I have a pretty big XML file and I need to get all the nodes (different companies information) that contain a specific parameter. XML is about 12 GB unpacked.
<Companies xmlns:xsi="http://www.w3.org/2001/XMLSchema-instance" ...>
<Company id="782634892" source="abcd">
<attribution>abcde</attribution>
<name xml:lang="en">company name</name>
<Phones>
<Phone type="phone" hide="0">
<formatted>+1800111</formatted>
<country>1</country>
<prefix>800</prefix>
<number>111</number>
</Phone>
</Phones>
<Rubrics>
<rubric ref="184107947"/>
</Rubrics>
There is a bunch of stuff more but that doesn't matter.
My code is pretty simple:
file = open('companies2.xml')
data = file.read()
dom = parseString(data)
key = dom.getElementsByTagName("Company")
for elements in key:
rubricsArray = elements.getElementsByTagName("Rubrics")[0].getElementsByTagName("rubric")
for rub in rubricsArray:
if rub.attributes["ref"].value == '32432793389':
print elements.toxml()
It works on a smaller file I made for testing. But here it doesn't.

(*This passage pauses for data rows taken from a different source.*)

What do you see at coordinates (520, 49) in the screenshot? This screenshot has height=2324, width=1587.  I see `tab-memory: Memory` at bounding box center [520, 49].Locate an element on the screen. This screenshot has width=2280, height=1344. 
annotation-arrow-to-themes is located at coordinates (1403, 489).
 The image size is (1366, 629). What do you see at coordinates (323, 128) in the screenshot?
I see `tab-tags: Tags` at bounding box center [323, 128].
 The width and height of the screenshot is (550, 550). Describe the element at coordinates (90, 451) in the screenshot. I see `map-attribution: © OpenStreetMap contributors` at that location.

Traceback (most recent call last):
File "./XMLparse.py", line 29, in <module>
dom = parseString(data)
File "/usr/lib/python2.7/xml/dom/minidom.py", line 1930, in parseString
return expatbuilder.parseString(string)
File "/usr/lib/python2.7/xml/dom/expatbuilder.py", line 940, in parseString
return builder.parseString(string)
File "/usr/lib/python2.7/xml/dom/expatbuilder.py", line 223, in parseString
parser.Parse(string, True)
OverflowError: size does not fit in an int
Any ideas how to make it work? I tried to use gz file but zmore creates some random first line:
------> companies2.xml.gz <------
And DOM won't parse it. So i gunzipped it. Thanks in advance for any help.